- Task requirements -
1/ In the passage on functions in programming, what are functions best described as?
2/ Go on with the passage on functions in programming, starting after its last sentence.

- Given passage -
+++++
What is a function? The notion of function is quite fashionable, but conveys different meanings. Two prominent uses can be distinguished:

  • The mathematical notion of a “function”: Provide instructions for a mapping between sets of elements.

  • A “functional” explanation explains a natural phenomenon (e.g., why did many creatures evolve to have two eyes, rather than one or three?) in terms of its goals or purpose.

In programming, functions also provide mappings, achieve goals and serve purposes, but are best described as tools for solving tasks. Essentially, functions encapsulate solution strategies for recurring problems in a package of code that can be used by others.

For a novice programmer, creating functions involves a change in perspective from a user of functions to a function’s designer. As we will see, both perspectives are complementary, and mutually enrich each other.

5.1.2 The function of functions

Before beginning to design functions, we should briefly ask ourselves: What are functions for? From viewing functions as tools to solve particular tasks, we can derive that programming useful functions requires identifying tasks that will be encountered and thus need to be solved repeatedly (by ourselves or others).

Functions may solve problems, but so does any script of useful code (i.e., a set of instructions or a recipe for solving some task). The additional ingredient of functions is that they are named, encapsulated (or “packaged”) in a definition, and provide an interface (via their arguments) so that they can be used from anywhere (as long as the function is available). Thus, functions not only solve tasks, but simultaneously enable abstraction:

  • Expressing a process solely in terms of its goals and results (i.e., a mapping between inputs and outputs).
+++++
- Stored data -
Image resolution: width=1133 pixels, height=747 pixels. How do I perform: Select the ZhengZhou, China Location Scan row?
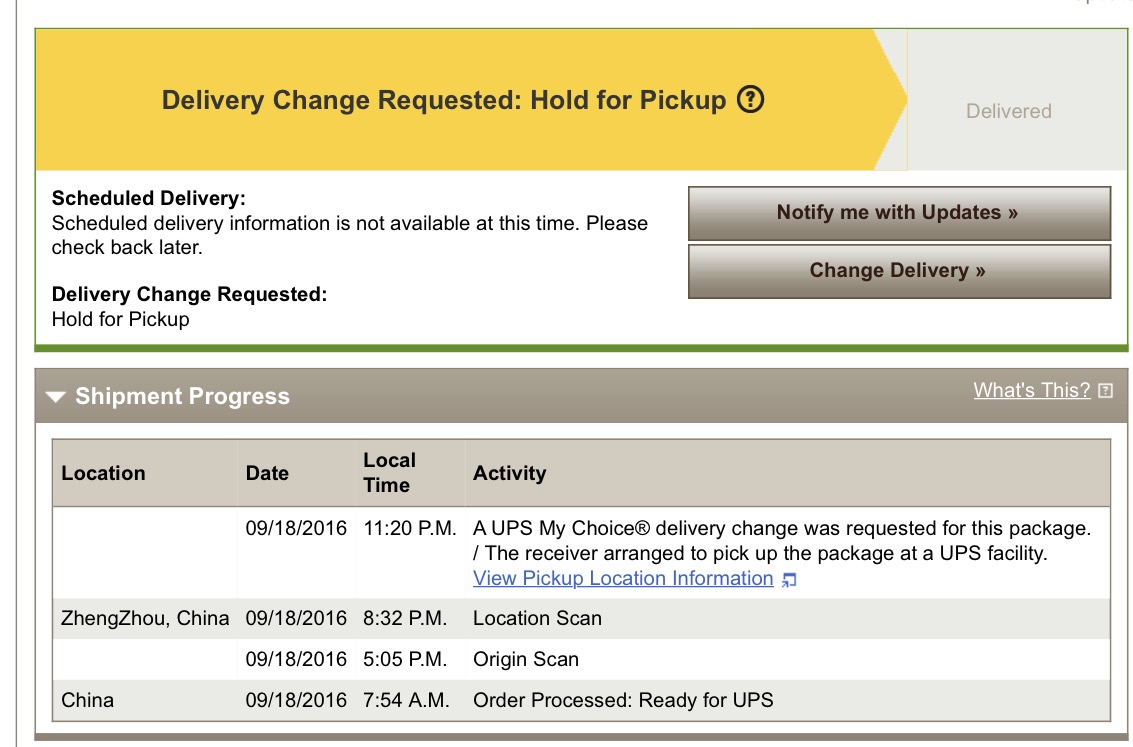[581, 618]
+++++
- Expected outputs -
1/ Tools for solving tasks.

2/
  • Functions can be used as “black boxes”: Users do not need to understand the mechanism (i.e., the process or computations taking place inside a function) in order to use a function.

From a system design perspective, functions enable hierarchical and modular designs:

  • Functions can call other functions, thus enabling wild jumps within vasts amounts of code.

  • If an isolated function is composed as a useful unit, we can edit or replace it without changing the rest of the system.

When creating a function, we aim to create a small package of code that (a) does something useful (i.e., solves some recurring task), and (b) is abstracted and encapsulated (i.e., independent of its surroundings, so that we can give or send to someone). The notion of “useful” in (a) implies that some task is successfully being solved and that we or others may encounter this task repeatedly. Mentioning the terms “abstraction” and “encapsulation” in (b) implies that a function should be a self-contained tool, with additional demands on clarity in naming and documentation.

In R, the notion of a package denotes a collection of functions and other data objects for some purpose. As packages usually contain mostly functions, thinking of a function as a small package inside of bigger packages is not misleading.

Having clarified the goal or purpose of a new function, we can proceed to learn how to create one. By now we should not be surprised to learn that R uses a function for writing functions…

5.2 Defining a function

The basic structure for defining a new function fun_task() in R is:

# Defining a new function: 
fun_task <- function( <args> ) { <body> }

Before discussing the details of this definition, we should briefly confirm that we really define a new function by a function called function(). But rather than getting dizzy from this, let’s be happy about how easily new functions can be defined in R.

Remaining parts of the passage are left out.